[ENTRIES SHOWN Boundary: Start]
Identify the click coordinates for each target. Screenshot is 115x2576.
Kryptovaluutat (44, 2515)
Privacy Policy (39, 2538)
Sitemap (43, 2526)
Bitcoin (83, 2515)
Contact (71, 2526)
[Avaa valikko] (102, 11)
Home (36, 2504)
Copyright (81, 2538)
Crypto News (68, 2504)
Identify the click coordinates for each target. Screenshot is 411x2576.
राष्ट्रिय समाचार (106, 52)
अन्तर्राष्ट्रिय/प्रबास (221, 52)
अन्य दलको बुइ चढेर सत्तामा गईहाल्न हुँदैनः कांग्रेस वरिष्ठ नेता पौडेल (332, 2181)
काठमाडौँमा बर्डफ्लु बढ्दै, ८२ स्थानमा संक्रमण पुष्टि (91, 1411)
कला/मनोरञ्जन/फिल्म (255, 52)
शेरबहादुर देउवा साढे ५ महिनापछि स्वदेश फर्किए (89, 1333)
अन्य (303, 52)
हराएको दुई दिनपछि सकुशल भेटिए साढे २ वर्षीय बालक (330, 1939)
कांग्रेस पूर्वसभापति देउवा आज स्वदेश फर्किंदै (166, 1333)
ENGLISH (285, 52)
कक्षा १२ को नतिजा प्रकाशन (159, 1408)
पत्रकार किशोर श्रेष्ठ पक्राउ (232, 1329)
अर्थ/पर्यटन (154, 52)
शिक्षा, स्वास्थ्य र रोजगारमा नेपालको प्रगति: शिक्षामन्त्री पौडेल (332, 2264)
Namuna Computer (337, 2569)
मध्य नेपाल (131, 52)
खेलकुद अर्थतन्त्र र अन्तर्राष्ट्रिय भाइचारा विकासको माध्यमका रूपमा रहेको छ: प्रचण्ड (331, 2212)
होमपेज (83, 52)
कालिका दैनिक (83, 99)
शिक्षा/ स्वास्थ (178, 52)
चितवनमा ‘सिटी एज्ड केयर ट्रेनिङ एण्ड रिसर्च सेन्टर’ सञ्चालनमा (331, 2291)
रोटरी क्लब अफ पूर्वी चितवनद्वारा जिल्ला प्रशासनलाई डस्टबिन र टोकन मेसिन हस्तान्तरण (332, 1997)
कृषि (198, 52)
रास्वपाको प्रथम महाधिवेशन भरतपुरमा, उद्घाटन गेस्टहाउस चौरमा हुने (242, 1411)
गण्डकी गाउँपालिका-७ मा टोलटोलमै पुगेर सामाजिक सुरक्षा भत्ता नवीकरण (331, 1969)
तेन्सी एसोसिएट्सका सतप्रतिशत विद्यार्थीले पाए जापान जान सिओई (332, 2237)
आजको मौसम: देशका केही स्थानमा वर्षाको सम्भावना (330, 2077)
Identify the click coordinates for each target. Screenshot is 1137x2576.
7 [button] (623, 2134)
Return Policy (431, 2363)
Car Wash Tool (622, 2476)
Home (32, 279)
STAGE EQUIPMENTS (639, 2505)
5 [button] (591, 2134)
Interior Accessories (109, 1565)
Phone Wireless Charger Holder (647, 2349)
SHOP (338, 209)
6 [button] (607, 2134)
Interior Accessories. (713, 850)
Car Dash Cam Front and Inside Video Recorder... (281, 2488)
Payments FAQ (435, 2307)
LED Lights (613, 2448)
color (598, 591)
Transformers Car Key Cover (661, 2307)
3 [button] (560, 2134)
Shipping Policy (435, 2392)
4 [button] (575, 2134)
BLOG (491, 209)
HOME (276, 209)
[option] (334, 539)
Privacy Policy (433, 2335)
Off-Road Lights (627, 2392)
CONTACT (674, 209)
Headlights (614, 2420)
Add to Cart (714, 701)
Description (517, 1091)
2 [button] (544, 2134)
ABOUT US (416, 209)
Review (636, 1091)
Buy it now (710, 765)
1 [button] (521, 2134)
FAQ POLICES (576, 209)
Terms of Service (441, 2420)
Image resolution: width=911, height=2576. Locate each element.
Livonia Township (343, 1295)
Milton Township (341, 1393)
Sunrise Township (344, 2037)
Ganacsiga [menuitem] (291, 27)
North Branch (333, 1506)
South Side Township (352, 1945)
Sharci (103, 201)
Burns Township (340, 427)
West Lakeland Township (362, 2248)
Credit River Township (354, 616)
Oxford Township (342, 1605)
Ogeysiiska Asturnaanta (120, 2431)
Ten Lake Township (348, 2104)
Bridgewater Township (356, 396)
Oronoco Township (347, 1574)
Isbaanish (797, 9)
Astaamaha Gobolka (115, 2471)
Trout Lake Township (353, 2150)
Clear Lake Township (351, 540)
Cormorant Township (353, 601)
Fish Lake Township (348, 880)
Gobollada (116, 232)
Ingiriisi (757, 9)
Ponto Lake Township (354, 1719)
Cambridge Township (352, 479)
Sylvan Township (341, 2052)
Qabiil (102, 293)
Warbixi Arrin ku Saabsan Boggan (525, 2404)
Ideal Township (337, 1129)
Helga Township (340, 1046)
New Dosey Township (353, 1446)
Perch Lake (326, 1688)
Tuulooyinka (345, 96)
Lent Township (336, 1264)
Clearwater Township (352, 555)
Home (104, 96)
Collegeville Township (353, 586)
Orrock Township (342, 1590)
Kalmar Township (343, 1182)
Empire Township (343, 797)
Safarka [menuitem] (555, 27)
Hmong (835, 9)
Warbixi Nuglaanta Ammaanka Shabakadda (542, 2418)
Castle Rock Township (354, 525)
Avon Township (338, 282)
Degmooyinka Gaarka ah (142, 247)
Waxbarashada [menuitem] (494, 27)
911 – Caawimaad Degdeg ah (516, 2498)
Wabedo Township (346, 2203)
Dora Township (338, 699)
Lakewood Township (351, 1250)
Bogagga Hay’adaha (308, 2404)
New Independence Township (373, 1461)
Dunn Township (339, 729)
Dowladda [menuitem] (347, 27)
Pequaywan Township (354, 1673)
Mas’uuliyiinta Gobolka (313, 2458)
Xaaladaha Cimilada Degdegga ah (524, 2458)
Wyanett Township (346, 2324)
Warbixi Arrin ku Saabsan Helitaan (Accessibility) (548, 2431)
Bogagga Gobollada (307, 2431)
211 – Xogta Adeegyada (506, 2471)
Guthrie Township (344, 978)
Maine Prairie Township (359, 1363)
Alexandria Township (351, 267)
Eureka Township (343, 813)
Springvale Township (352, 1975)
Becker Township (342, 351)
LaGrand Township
[ENTRIES SHOWN Boundary: End]
=== WHAT YOU SHOULD DO ===
The entries above must be retyped exactly, down to the last character.

=== EXERCISE OUTPUT ===
Identify the click coordinates for each target. Screenshot is 115x2576.
Kryptovaluutat (44, 2515)
Privacy Policy (39, 2538)
Sitemap (43, 2526)
Bitcoin (83, 2515)
Contact (71, 2526)
[Avaa valikko] (102, 11)
Home (36, 2504)
Copyright (81, 2538)
Crypto News (68, 2504)
Identify the click coordinates for each target. Screenshot is 411x2576.
राष्ट्रिय समाचार (106, 52)
अन्तर्राष्ट्रिय/प्रबास (221, 52)
अन्य दलको बुइ चढेर सत्तामा गईहाल्न हुँदैनः कांग्रेस वरिष्ठ नेता पौडेल (332, 2181)
काठमाडौँमा बर्डफ्लु बढ्दै, ८२ स्थानमा संक्रमण पुष्टि (91, 1411)
कला/मनोरञ्जन/फिल्म (255, 52)
शेरबहादुर देउवा साढे ५ महिनापछि स्वदेश फर्किए (89, 1333)
अन्य (303, 52)
हराएको दुई दिनपछि सकुशल भेटिए साढे २ वर्षीय बालक (330, 1939)
कांग्रेस पूर्वसभापति देउवा आज स्वदेश फर्किंदै (166, 1333)
ENGLISH (285, 52)
कक्षा १२ को नतिजा प्रकाशन (159, 1408)
पत्रकार किशोर श्रेष्ठ पक्राउ (232, 1329)
अर्थ/पर्यटन (154, 52)
शिक्षा, स्वास्थ्य र रोजगारमा नेपालको प्रगति: शिक्षामन्त्री पौडेल (332, 2264)
Namuna Computer (337, 2569)
मध्य नेपाल (131, 52)
खेलकुद अर्थतन्त्र र अन्तर्राष्ट्रिय भाइचारा विकासको माध्यमका रूपमा रहेको छ: प्रचण्ड (331, 2212)
होमपेज (83, 52)
कालिका दैनिक (83, 99)
शिक्षा/ स्वास्थ (178, 52)
चितवनमा ‘सिटी एज्ड केयर ट्रेनिङ एण्ड रिसर्च सेन्टर’ सञ्चालनमा (331, 2291)
रोटरी क्लब अफ पूर्वी चितवनद्वारा जिल्ला प्रशासनलाई डस्टबिन र टोकन मेसिन हस्तान्तरण (332, 1997)
कृषि (198, 52)
रास्वपाको प्रथम महाधिवेशन भरतपुरमा, उद्घाटन गेस्टहाउस चौरमा हुने (242, 1411)
गण्डकी गाउँपालिका-७ मा टोलटोलमै पुगेर सामाजिक सुरक्षा भत्ता नवीकरण (331, 1969)
तेन्सी एसोसिएट्सका सतप्रतिशत विद्यार्थीले पाए जापान जान सिओई (332, 2237)
आजको मौसम: देशका केही स्थानमा वर्षाको सम्भावना (330, 2077)
Identify the click coordinates for each target. Screenshot is 1137x2576.
7 [button] (623, 2134)
Return Policy (431, 2363)
Car Wash Tool (622, 2476)
Home (32, 279)
STAGE EQUIPMENTS (639, 2505)
5 [button] (591, 2134)
Interior Accessories (109, 1565)
Phone Wireless Charger Holder (647, 2349)
SHOP (338, 209)
6 [button] (607, 2134)
Interior Accessories. (713, 850)
Car Dash Cam Front and Inside Video Recorder... (281, 2488)
Payments FAQ (435, 2307)
LED Lights (613, 2448)
color (598, 591)
Transformers Car Key Cover (661, 2307)
3 [button] (560, 2134)
Shipping Policy (435, 2392)
4 [button] (575, 2134)
BLOG (491, 209)
HOME (276, 209)
[option] (334, 539)
Privacy Policy (433, 2335)
Off-Road Lights (627, 2392)
CONTACT (674, 209)
Headlights (614, 2420)
Add to Cart (714, 701)
Description (517, 1091)
2 [button] (544, 2134)
ABOUT US (416, 209)
Review (636, 1091)
Buy it now (710, 765)
1 [button] (521, 2134)
FAQ POLICES (576, 209)
Terms of Service (441, 2420)
Image resolution: width=911, height=2576. Locate each element.
Livonia Township (343, 1295)
Milton Township (341, 1393)
Sunrise Township (344, 2037)
Ganacsiga [menuitem] (291, 27)
North Branch (333, 1506)
South Side Township (352, 1945)
Sharci (103, 201)
Burns Township (340, 427)
West Lakeland Township (362, 2248)
Credit River Township (354, 616)
Oxford Township (342, 1605)
Ogeysiiska Asturnaanta (120, 2431)
Ten Lake Township (348, 2104)
Bridgewater Township (356, 396)
Oronoco Township (347, 1574)
Isbaanish (797, 9)
Astaamaha Gobolka (115, 2471)
Trout Lake Township (353, 2150)
Clear Lake Township (351, 540)
Cormorant Township (353, 601)
Fish Lake Township (348, 880)
Gobollada (116, 232)
Ingiriisi (757, 9)
Ponto Lake Township (354, 1719)
Cambridge Township (352, 479)
Sylvan Township (341, 2052)
Qabiil (102, 293)
Warbixi Arrin ku Saabsan Boggan (525, 2404)
Ideal Township (337, 1129)
Helga Township (340, 1046)
New Dosey Township (353, 1446)
Perch Lake (326, 1688)
Tuulooyinka (345, 96)
Lent Township (336, 1264)
Clearwater Township (352, 555)
Home (104, 96)
Collegeville Township (353, 586)
Orrock Township (342, 1590)
Kalmar Township (343, 1182)
Empire Township (343, 797)
Safarka [menuitem] (555, 27)
Hmong (835, 9)
Warbixi Nuglaanta Ammaanka Shabakadda (542, 2418)
Castle Rock Township (354, 525)
Avon Township (338, 282)
Degmooyinka Gaarka ah (142, 247)
Waxbarashada [menuitem] (494, 27)
911 – Caawimaad Degdeg ah (516, 2498)
Wabedo Township (346, 2203)
Dora Township (338, 699)
Lakewood Township (351, 1250)
Bogagga Hay’adaha (308, 2404)
New Independence Township (373, 1461)
Dunn Township (339, 729)
Dowladda [menuitem] (347, 27)
Pequaywan Township (354, 1673)
Mas’uuliyiinta Gobolka (313, 2458)
Xaaladaha Cimilada Degdegga ah (524, 2458)
Wyanett Township (346, 2324)
Warbixi Arrin ku Saabsan Helitaan (Accessibility) (548, 2431)
Bogagga Gobollada (307, 2431)
211 – Xogta Adeegyada (506, 2471)
Guthrie Township (344, 978)
Maine Prairie Township (359, 1363)
Alexandria Township (351, 267)
Eureka Township (343, 813)
Springvale Township (352, 1975)
Becker Township (342, 351)
LaGrand Township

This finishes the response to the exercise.